Penangkaran merak yang dilakukan Surat berlangsung sejak 1998, atau berawal saat dia mencari rumput pakan kambing di hutan wilayah Resor Pemangkuan Hutan Sampung, Bagian Kesatuan Pemangkuan Hutan Caruban, Kesatuan Pemangkuan Hutan Saradan.
Pulang mencari rumput ia menemukan empat butir telur dengan diameter sekitar lima sentimeter. Telur-telur itu lalu dibawa pulang. Sesampai di rumah, telur itu dimasukkan ke kandang ayam agar ikut dierami. Sekitar tujuh hari berselang, telur menetas, terdiri dari dua jantan dan dua betina. Beberapa waktu kemudian dua pasang merak ini kawin dan menghasilkan telur masing-masing empat.
Seiring berjalannya waktu, merak milik Surat rutin bertelur di antara bulan Agustus, September, dan Oktober setiap tahunnya. Telur itu merupakan hasil perkawinan indukan merak yang masih sekerabat (inbreeding). Menurut Surat, dari sekitar 150 telur, tak lebih dari 70 telur yang berhasil menetas dan tumbuh menjadi merak dewasa. "Banyak yang mati," ujarnya.

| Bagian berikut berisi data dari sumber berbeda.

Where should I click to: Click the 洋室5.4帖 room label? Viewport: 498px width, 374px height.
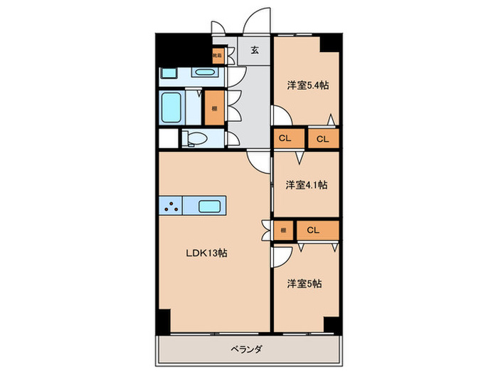tap(307, 85)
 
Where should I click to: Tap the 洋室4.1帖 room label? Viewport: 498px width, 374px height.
tap(307, 185)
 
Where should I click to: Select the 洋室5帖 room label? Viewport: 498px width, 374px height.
tap(305, 284)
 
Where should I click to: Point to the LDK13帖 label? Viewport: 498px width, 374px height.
tap(207, 253)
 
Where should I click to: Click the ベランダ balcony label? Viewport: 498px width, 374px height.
tap(246, 349)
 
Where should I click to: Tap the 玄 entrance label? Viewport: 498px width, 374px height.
tap(254, 50)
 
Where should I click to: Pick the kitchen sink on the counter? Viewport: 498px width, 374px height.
tap(209, 207)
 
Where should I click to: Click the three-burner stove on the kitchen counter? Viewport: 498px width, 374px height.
tap(171, 207)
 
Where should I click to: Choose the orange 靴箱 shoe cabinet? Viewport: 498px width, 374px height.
tap(216, 53)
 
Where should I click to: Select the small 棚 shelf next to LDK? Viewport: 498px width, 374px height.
tap(283, 229)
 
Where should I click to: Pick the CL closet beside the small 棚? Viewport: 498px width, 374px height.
tap(313, 229)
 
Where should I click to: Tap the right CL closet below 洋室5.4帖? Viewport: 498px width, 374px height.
tap(322, 138)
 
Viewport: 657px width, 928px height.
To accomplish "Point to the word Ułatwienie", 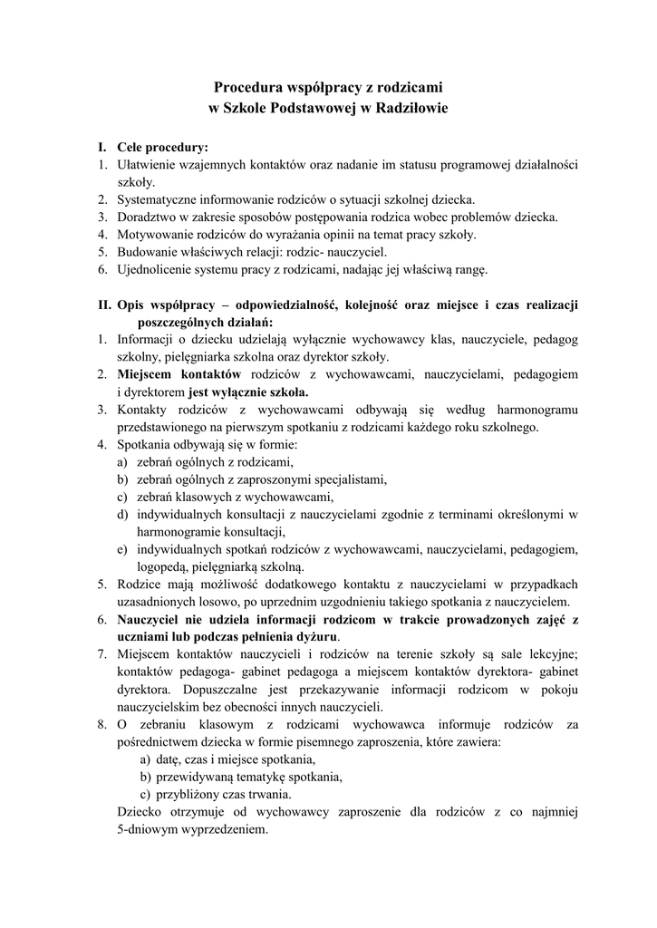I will click(x=149, y=165).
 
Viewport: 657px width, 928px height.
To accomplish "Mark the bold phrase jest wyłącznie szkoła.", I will click(x=248, y=392).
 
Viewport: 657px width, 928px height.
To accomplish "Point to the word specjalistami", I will click(x=348, y=479).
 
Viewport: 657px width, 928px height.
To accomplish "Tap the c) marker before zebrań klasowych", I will click(x=122, y=497).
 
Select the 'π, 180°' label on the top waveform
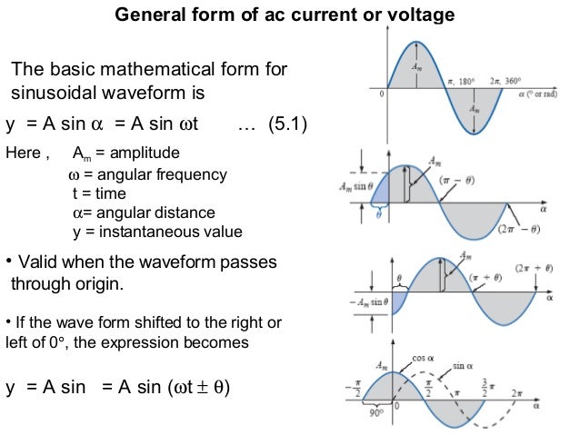[465, 81]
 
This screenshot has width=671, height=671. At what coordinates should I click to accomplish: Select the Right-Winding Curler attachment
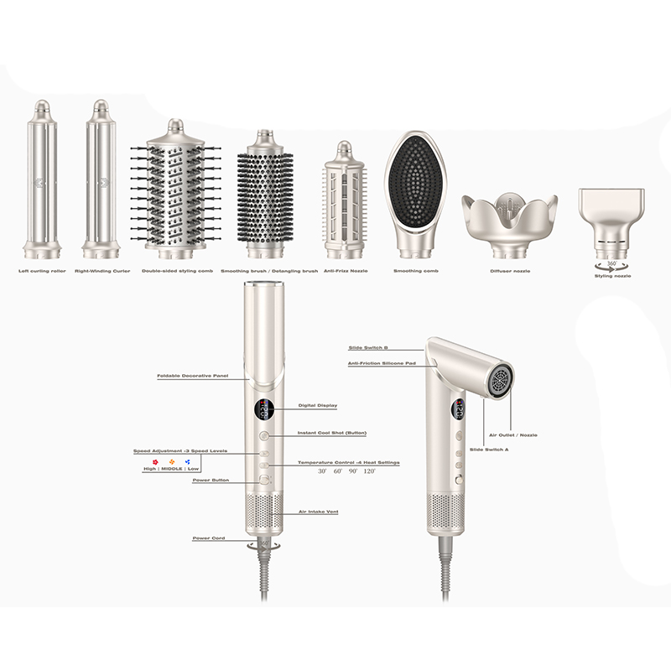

Joko Dwiyono, salah satu petugas Bidang Konservasi Sumber Daya Alam Wilayah I Madiun mengatakan burung hasil inbreeding umumnya rentan penyakit dan gampang mati. "Agar penangkaran merak yang dilakukan Pak Surat bisa lebih berhasil, maka perlu pertukaran indukan dengan penangkar lain," ujarnya.